Failure mechanisms and loading capacity prediction for rectangular UHPC beams under pure torsion

Abstract

This study presents an experimental investigation of the loading capacity and failure mechanism of ultra-high-performance concrete (UHPC) beams under pure torsion. Twelve rectangular solid beams were fabricated and tested. The investigated parameters include the volumetric fraction of steel fibers (1.5%, 2.5%, and 3.5%), the longitudinal reinforcement ratio (0–1.54%), and the stirrup ratio (0–1.29%). The torsional behavior, including the crack propagation and failure modes, torque–twist curves, torque–strain curves, cracking and ultimate strengths, and effectiveness of steel fibers were evaluated and presented. Considering the UHPC high tensile strength, a formula for UHPC solid beams was proposed and verified by a reliability analysis.

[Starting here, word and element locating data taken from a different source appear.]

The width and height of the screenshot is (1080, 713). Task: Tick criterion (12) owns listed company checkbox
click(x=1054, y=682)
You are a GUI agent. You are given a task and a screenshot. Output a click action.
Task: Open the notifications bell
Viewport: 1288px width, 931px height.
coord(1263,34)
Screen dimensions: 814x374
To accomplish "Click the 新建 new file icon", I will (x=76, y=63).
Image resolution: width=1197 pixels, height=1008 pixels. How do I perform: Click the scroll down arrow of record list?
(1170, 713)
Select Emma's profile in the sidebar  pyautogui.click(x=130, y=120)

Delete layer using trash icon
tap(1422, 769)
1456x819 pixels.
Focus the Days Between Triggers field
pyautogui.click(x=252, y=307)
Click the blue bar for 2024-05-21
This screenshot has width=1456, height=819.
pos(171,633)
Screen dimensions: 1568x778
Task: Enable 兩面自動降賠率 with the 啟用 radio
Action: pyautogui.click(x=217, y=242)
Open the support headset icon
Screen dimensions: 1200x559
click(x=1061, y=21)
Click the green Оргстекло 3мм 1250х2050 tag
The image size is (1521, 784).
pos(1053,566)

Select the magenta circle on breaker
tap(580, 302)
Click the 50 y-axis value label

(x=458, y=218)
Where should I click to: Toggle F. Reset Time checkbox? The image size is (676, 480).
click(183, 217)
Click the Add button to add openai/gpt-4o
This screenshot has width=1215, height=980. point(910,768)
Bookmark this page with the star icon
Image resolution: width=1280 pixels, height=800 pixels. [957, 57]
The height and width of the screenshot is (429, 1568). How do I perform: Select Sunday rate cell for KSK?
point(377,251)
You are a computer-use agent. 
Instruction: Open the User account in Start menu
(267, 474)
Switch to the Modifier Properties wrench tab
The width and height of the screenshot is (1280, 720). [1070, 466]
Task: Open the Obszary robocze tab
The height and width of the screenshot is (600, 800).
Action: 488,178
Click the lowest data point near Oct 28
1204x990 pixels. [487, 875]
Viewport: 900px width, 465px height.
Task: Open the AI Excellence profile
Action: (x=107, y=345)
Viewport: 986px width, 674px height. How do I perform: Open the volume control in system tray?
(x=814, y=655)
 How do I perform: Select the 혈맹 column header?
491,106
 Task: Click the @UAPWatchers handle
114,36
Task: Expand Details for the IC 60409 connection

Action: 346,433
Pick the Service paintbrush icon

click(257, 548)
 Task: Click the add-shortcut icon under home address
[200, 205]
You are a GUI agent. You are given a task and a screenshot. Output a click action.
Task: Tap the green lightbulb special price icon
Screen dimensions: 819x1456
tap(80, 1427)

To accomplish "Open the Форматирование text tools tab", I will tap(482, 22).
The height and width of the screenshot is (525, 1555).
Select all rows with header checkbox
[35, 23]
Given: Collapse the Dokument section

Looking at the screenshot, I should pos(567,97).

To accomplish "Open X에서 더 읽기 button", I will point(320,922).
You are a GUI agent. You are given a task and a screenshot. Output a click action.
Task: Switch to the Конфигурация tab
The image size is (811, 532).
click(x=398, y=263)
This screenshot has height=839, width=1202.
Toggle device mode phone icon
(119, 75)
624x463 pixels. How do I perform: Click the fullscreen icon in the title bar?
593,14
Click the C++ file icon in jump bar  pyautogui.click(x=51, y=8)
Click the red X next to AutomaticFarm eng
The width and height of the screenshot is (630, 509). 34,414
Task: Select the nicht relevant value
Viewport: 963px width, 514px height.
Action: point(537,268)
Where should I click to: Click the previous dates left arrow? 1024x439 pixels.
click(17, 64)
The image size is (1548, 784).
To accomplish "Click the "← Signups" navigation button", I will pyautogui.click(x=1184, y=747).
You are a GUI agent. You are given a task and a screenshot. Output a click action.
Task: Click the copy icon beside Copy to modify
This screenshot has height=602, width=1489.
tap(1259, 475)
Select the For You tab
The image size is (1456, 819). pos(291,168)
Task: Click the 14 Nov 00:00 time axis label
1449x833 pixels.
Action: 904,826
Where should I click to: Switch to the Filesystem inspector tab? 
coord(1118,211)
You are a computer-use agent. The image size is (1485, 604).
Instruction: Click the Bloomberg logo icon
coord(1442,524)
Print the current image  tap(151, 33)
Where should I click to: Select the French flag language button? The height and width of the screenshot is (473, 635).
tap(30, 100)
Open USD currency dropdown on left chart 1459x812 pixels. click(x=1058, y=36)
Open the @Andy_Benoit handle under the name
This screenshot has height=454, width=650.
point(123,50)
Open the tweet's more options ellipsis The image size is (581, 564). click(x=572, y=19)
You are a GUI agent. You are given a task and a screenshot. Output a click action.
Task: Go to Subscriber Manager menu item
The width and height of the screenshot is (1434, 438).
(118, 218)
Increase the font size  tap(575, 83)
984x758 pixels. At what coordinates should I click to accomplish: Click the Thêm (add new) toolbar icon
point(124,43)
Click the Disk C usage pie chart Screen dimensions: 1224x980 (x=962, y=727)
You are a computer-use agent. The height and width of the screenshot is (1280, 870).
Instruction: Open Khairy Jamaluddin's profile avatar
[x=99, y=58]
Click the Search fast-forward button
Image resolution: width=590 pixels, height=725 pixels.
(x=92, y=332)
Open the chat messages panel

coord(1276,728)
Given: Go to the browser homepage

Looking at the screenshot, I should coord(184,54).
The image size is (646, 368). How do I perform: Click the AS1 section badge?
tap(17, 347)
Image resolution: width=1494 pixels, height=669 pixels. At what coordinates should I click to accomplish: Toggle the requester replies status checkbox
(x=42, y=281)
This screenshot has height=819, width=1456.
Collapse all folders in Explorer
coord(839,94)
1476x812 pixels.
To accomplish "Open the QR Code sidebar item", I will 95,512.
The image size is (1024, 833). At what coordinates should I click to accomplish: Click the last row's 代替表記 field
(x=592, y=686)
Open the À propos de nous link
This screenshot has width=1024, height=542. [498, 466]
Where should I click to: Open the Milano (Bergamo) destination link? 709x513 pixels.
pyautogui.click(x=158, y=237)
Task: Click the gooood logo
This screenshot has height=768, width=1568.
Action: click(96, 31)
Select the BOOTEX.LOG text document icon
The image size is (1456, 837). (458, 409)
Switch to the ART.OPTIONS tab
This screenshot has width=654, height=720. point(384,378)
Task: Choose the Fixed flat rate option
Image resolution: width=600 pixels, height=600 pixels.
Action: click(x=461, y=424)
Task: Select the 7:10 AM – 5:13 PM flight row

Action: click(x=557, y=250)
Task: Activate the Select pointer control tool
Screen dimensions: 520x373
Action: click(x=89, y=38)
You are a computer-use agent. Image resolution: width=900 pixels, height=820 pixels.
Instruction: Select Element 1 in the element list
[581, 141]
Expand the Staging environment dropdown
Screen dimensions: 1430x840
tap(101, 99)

The results showed that compared to conventional concrete beams, the UHPC beams exhibited similar suitably reinforced, partially over-reinforced, and over-reinforced failure modes. Additionally, two different failure modes (type-I and type-II barely reinforced) were identified for UHPC beams. The additional steel fibers improve the torsional properties and directly determine the effective reinforcement ratio. Moreover, the steel fibers with 1.5% or higher volume fractions were proven to be sufficient to replace stirrups, and the proposed formula is effective in predicting the torsional strength of UHPC rectangular solid beams.